All the while pretending to be people they are not.
The theater is perhaps the most embodied example of the magically real, where you go to a funny place that is not your house, and is not a movie theater, but some strange interim space, that is private and public, secret and sacred, funny and scary, exciting and uncomfortable. Because the things you see are tangible, and if they are fake, they are at the same time, real also, in the sense that they are really there. You are told by somebody not to touch the shoes on the set. Because they have lights in them. Footlights. Haha!

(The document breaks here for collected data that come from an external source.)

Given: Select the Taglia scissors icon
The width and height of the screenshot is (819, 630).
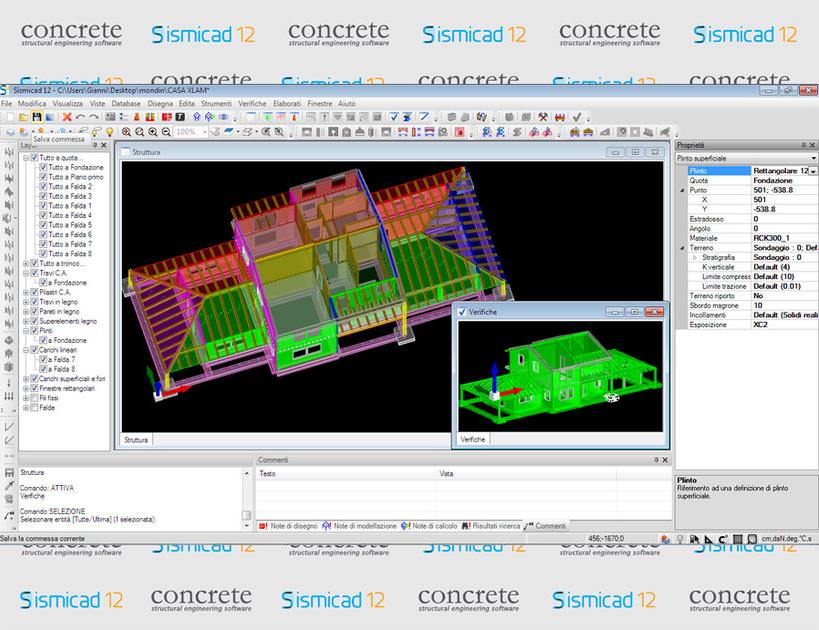Looking at the screenshot, I should pyautogui.click(x=66, y=117).
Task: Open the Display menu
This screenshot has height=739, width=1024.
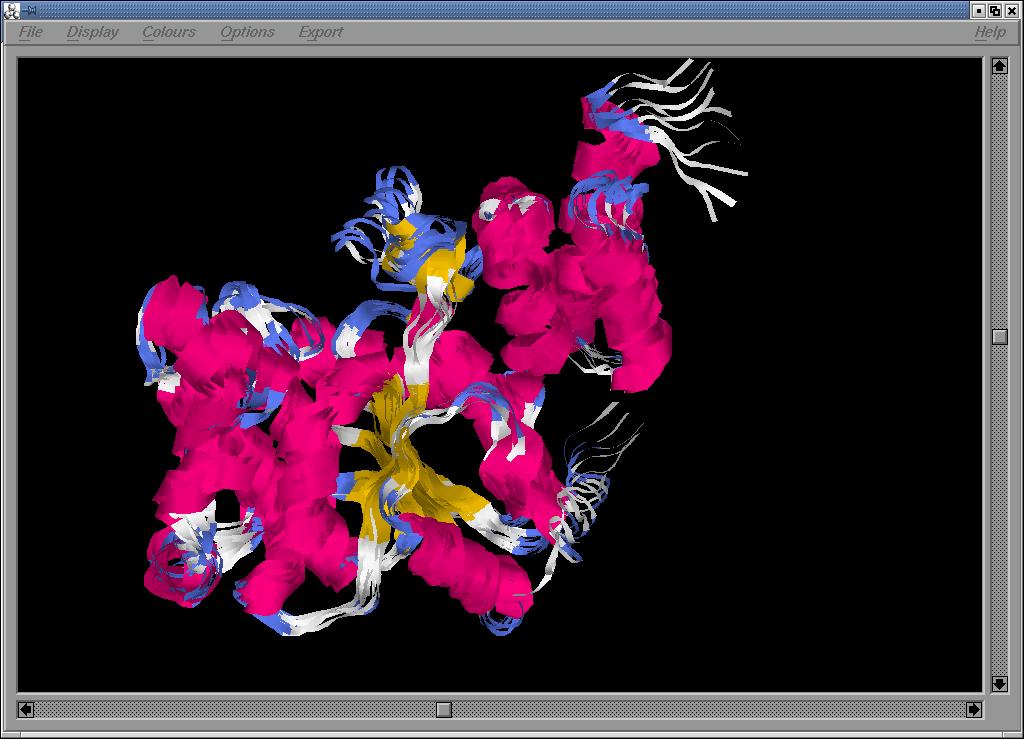Action: [93, 32]
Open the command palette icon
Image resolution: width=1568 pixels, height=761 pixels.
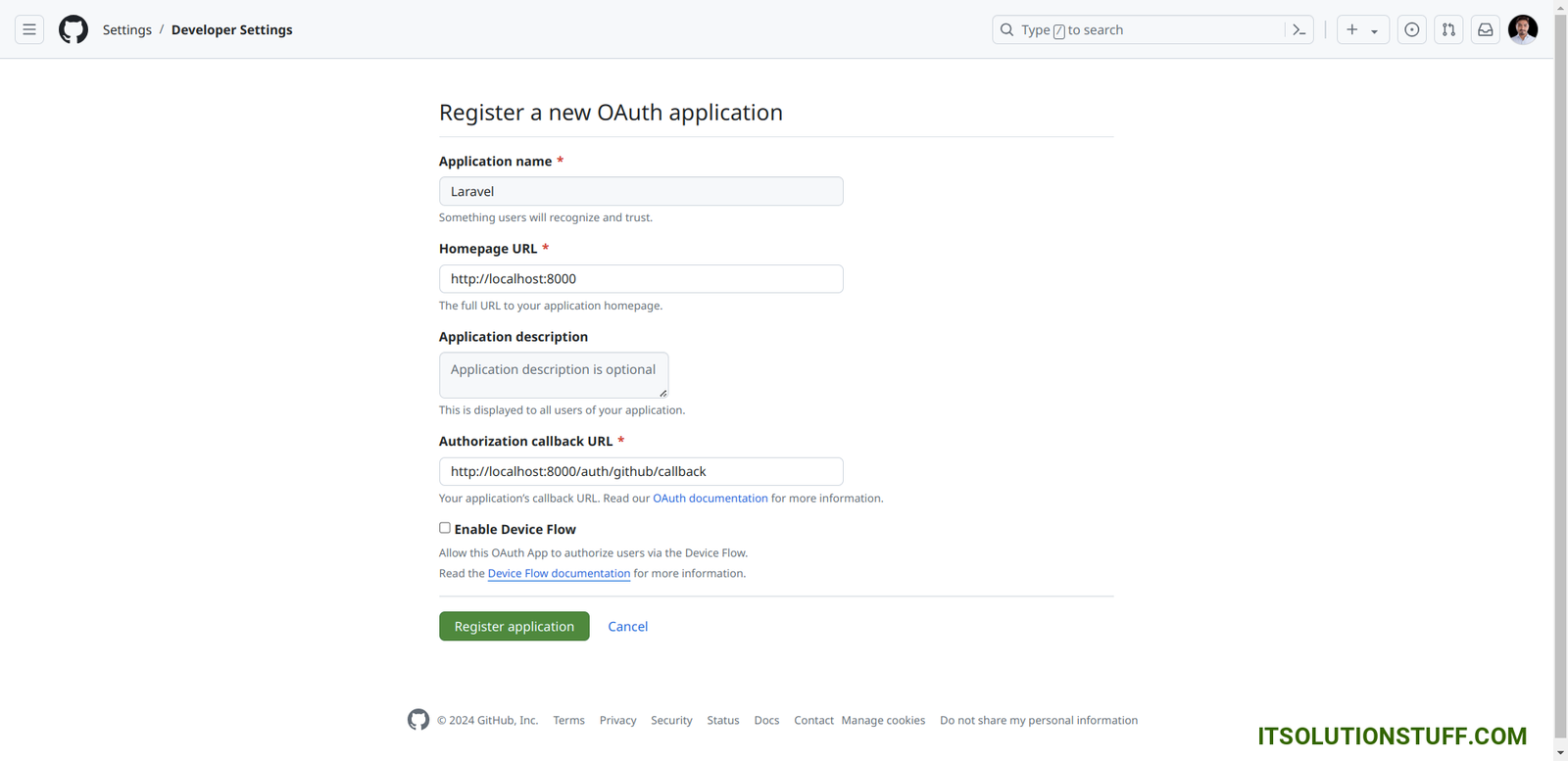(x=1299, y=30)
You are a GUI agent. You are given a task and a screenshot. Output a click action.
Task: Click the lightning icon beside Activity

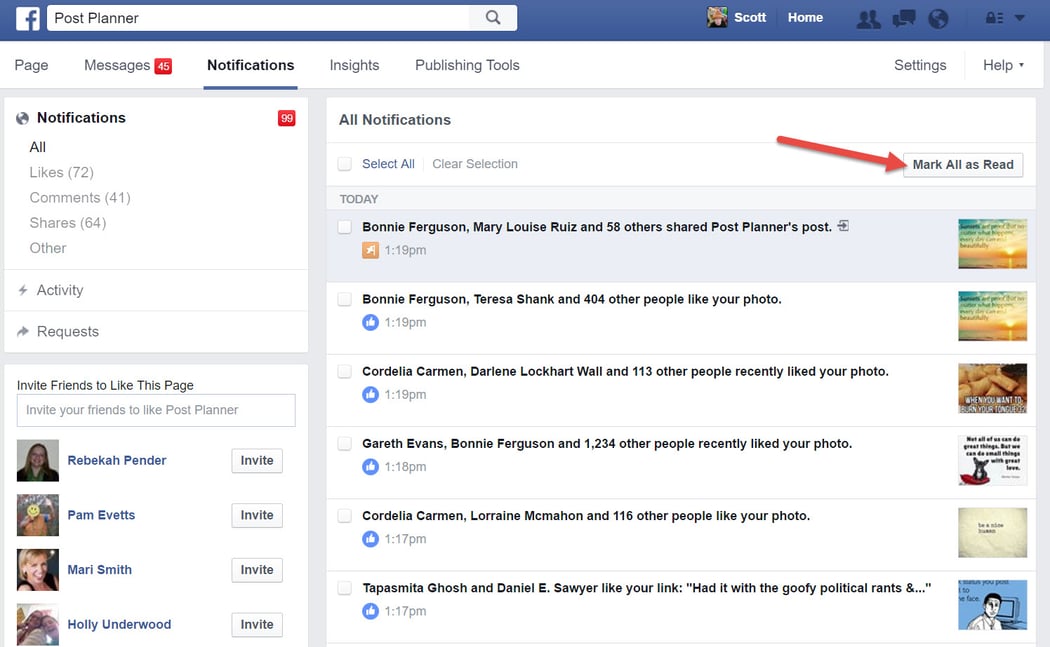pyautogui.click(x=24, y=290)
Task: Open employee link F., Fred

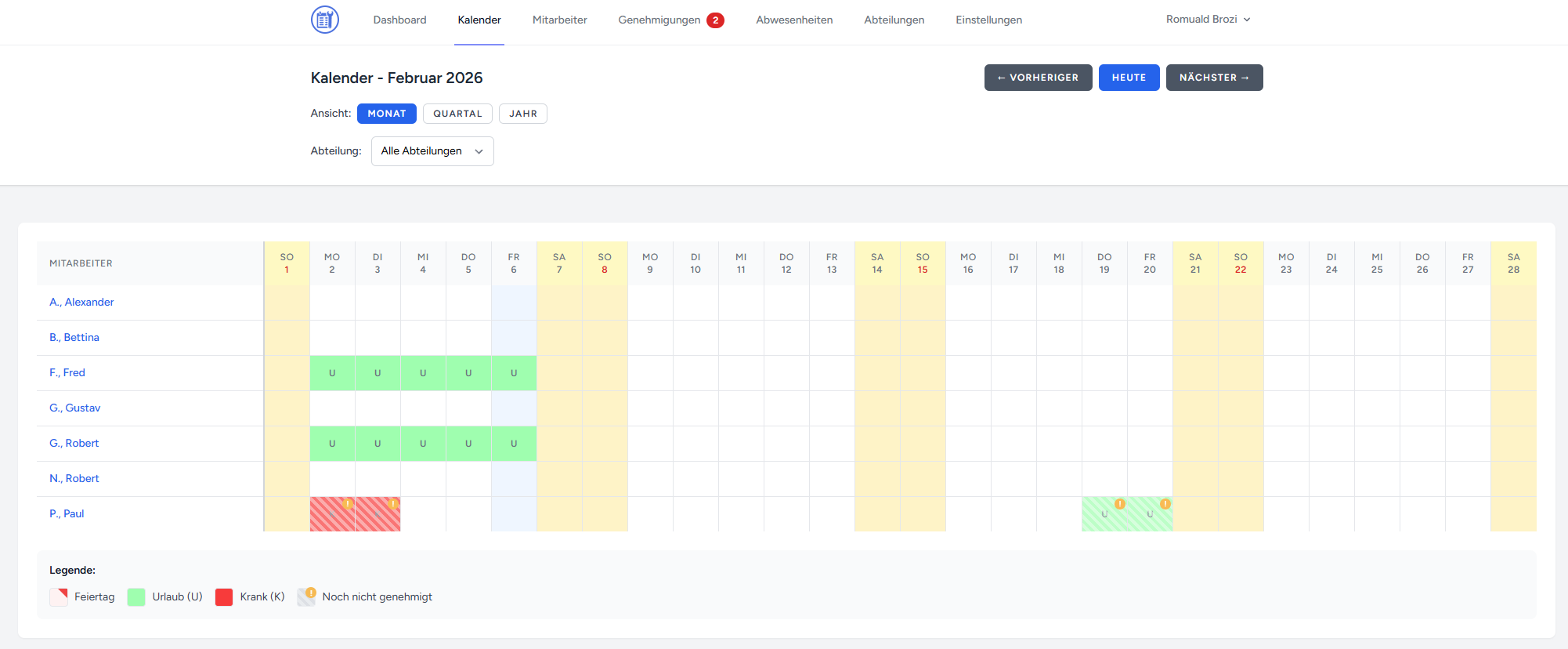Action: (67, 373)
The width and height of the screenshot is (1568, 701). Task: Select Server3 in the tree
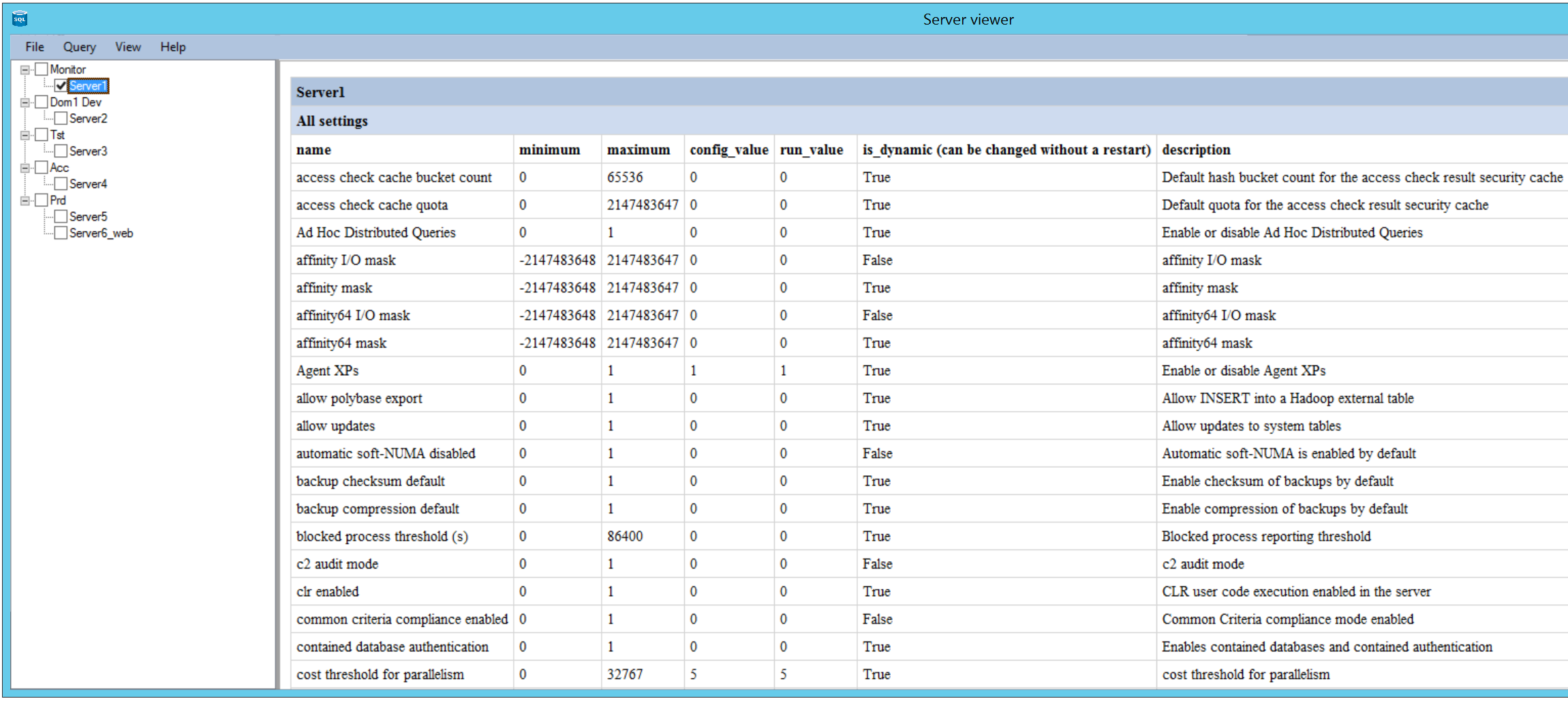[x=88, y=151]
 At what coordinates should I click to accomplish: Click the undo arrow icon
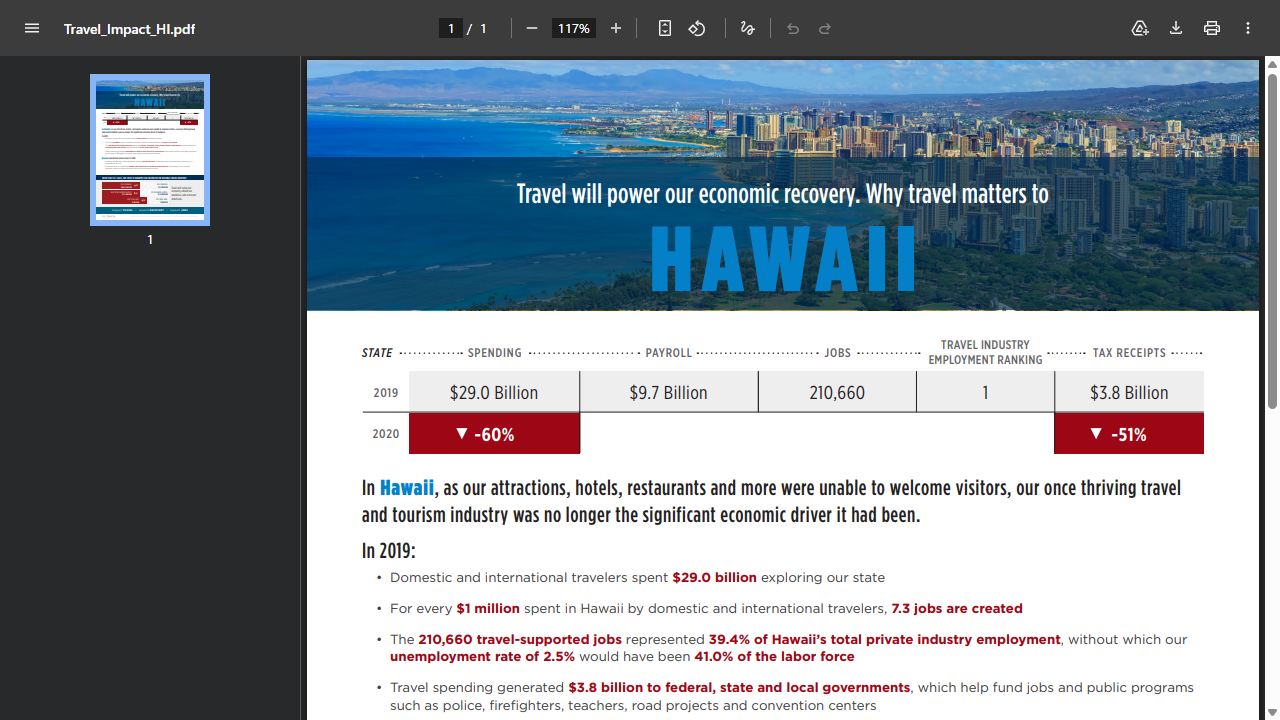pyautogui.click(x=793, y=28)

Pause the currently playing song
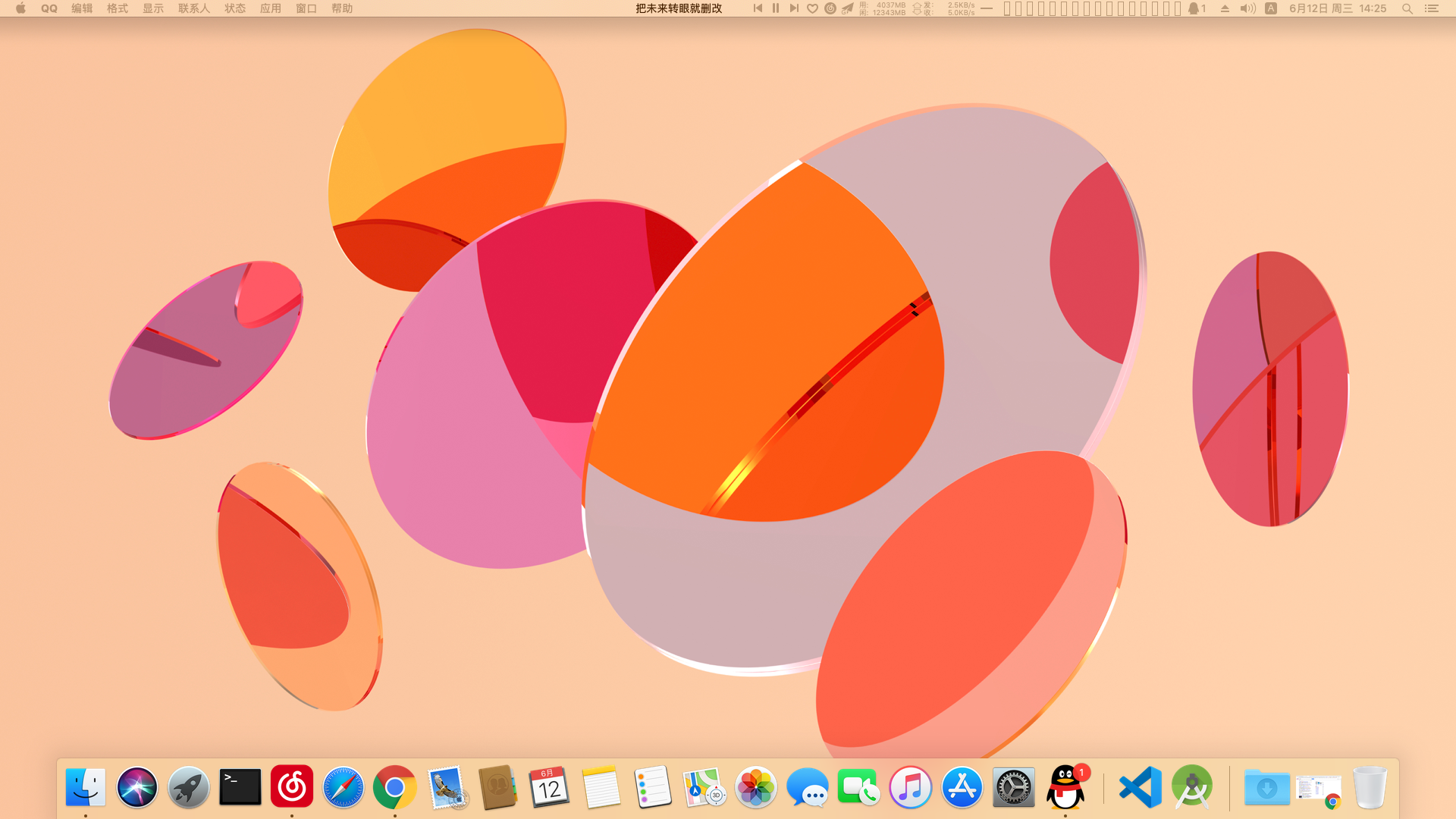point(776,8)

And the people that you are looking at in this theater look back, see you, register you are there, and the characters you are looking at are being played by people like you, who can do things you can’t, and unlike the movies, you are seeing them do these things RIGHT now right in front of you, like a magic show. In that sense, theater is the ultimate magic trick.
Son of Semele‘s production of Stephanie Fleishmann’s play WHAT THE MOON SAW OR I ONLY APPEAR TO BE DEAD uses the most magical of stories — the fairy-tale — in order to mesh history and fantasy, high-style postmodern acting and vaudeville style-props and silhouettes, accordion playing and lyrical monologues, the lighting of real matches with puppet iguanas. Hans Christian Andersen and the real names of people who died in the 09/11 attacks.
If you are in the Los Angeles area, you have til October 9th to experience this intimate, strange, intense, heart-breaking, often whimsical, and — in the end — oddly comforting performance.